Records shown:
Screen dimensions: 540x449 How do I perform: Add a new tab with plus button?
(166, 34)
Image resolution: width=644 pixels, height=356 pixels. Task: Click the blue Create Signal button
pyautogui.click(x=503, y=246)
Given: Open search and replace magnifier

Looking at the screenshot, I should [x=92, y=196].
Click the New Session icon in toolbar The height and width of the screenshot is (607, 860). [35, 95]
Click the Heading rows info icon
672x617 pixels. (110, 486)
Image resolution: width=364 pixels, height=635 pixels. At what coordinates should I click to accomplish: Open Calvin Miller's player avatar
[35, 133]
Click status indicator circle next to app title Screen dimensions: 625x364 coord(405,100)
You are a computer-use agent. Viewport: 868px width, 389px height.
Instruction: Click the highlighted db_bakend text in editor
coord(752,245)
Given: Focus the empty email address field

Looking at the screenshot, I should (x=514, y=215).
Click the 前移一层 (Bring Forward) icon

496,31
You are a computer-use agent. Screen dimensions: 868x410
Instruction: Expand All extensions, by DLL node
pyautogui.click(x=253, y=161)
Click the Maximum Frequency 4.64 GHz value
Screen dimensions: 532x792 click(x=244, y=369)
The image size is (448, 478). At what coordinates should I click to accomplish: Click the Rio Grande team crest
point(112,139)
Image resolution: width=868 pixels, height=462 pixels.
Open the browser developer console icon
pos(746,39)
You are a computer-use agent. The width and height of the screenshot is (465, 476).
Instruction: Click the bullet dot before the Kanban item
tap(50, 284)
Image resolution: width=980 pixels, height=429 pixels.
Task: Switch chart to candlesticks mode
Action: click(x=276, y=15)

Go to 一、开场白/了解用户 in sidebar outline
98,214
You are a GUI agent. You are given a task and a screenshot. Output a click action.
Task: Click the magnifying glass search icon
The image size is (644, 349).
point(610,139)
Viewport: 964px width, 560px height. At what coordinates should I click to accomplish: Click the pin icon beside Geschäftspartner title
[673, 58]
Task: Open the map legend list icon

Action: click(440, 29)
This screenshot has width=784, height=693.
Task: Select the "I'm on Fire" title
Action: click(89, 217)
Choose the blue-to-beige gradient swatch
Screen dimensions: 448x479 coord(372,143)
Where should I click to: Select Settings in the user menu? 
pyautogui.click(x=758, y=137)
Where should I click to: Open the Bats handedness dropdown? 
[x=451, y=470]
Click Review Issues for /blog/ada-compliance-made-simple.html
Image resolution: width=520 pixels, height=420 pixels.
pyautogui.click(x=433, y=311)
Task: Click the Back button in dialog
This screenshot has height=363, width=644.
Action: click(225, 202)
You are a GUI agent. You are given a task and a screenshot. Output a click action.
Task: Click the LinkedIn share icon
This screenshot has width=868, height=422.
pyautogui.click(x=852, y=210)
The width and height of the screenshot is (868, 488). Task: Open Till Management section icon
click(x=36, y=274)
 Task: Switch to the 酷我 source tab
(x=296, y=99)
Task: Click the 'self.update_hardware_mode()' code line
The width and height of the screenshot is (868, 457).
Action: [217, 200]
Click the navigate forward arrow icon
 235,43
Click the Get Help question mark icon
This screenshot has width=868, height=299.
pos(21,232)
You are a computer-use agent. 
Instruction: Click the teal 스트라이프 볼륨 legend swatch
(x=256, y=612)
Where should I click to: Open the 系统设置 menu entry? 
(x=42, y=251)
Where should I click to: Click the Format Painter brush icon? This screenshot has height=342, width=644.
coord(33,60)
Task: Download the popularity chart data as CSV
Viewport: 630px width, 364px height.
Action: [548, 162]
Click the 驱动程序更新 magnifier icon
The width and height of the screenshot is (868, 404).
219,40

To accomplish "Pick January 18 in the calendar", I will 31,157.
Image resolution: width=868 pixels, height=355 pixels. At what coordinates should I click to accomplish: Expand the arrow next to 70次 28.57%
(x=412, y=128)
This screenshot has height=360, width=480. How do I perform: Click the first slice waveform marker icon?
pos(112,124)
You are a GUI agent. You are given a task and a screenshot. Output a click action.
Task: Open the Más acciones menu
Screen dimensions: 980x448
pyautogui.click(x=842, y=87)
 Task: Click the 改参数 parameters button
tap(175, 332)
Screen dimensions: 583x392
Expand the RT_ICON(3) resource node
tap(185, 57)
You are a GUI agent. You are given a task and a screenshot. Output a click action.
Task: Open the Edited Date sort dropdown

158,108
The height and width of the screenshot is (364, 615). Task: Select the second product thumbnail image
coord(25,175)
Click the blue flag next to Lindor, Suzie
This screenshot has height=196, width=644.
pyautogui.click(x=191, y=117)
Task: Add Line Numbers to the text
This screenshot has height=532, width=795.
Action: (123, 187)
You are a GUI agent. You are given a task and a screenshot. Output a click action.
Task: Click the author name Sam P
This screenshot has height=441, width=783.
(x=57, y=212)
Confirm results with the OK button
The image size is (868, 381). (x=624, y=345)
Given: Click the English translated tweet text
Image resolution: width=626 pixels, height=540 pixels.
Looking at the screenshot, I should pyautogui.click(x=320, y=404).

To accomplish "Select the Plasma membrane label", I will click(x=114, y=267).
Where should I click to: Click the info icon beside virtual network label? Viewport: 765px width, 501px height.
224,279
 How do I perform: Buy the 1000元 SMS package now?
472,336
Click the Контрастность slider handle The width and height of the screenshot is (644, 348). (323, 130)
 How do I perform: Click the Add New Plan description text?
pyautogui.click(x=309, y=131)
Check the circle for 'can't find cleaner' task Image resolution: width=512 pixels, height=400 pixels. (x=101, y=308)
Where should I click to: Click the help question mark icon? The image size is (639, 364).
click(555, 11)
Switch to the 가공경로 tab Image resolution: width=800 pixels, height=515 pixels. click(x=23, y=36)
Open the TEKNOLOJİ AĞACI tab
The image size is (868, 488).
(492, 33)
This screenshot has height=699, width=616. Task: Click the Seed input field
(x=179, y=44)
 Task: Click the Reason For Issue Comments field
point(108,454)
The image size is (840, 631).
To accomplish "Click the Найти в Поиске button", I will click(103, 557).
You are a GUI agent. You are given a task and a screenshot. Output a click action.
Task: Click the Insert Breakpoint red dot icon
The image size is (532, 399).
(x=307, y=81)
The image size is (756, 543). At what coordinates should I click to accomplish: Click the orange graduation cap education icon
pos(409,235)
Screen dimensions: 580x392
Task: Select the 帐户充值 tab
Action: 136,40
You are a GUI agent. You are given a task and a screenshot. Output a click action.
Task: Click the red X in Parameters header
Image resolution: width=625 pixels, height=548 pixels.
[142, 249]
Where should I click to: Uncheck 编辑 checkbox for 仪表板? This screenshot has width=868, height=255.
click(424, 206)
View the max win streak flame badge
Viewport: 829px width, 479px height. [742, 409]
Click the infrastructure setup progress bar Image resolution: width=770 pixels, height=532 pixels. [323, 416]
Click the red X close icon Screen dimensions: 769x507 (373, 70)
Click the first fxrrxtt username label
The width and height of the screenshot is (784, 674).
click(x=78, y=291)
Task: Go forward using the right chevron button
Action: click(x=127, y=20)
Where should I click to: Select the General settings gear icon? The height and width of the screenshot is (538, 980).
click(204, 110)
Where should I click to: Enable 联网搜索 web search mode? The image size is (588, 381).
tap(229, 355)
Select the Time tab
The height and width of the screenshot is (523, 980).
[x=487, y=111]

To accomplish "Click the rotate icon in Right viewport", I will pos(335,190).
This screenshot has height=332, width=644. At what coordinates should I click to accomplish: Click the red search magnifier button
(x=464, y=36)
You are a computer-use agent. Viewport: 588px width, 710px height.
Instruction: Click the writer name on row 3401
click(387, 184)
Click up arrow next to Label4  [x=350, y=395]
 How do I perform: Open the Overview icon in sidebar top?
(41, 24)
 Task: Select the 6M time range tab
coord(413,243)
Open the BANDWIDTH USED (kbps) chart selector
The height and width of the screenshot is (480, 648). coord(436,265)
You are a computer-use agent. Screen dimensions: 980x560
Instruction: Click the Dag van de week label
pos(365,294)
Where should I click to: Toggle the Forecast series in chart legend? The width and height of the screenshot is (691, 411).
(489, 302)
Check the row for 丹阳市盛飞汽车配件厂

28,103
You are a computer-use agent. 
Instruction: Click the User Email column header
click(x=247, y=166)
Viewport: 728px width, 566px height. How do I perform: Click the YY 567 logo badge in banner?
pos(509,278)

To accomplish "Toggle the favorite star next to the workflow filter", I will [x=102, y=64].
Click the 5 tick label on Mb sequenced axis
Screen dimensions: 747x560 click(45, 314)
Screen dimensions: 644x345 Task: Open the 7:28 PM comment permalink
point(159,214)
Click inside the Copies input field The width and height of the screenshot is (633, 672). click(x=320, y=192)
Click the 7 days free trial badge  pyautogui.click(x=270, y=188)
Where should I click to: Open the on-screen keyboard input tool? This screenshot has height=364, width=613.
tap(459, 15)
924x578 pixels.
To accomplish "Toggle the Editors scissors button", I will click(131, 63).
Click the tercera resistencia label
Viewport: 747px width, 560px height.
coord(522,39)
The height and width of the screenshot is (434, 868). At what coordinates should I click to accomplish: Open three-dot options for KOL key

To do: With "computer" as the string to match, show every line of the entries above that has it.

Output for this task:
You are a computer-use agent. Viewport: 868px width, 389px height.
You are a computer-use agent. Screen dimensions: 868x410
You are a computer-use agent. The width and height of the screenshot is (465, 476).
You are a computer-use agent. 
You are a computer-use agent. Viewport: 588px width, 710px height.
You are a computer-use agent. Screen dimensions: 980x560
You are a computer-use agent. 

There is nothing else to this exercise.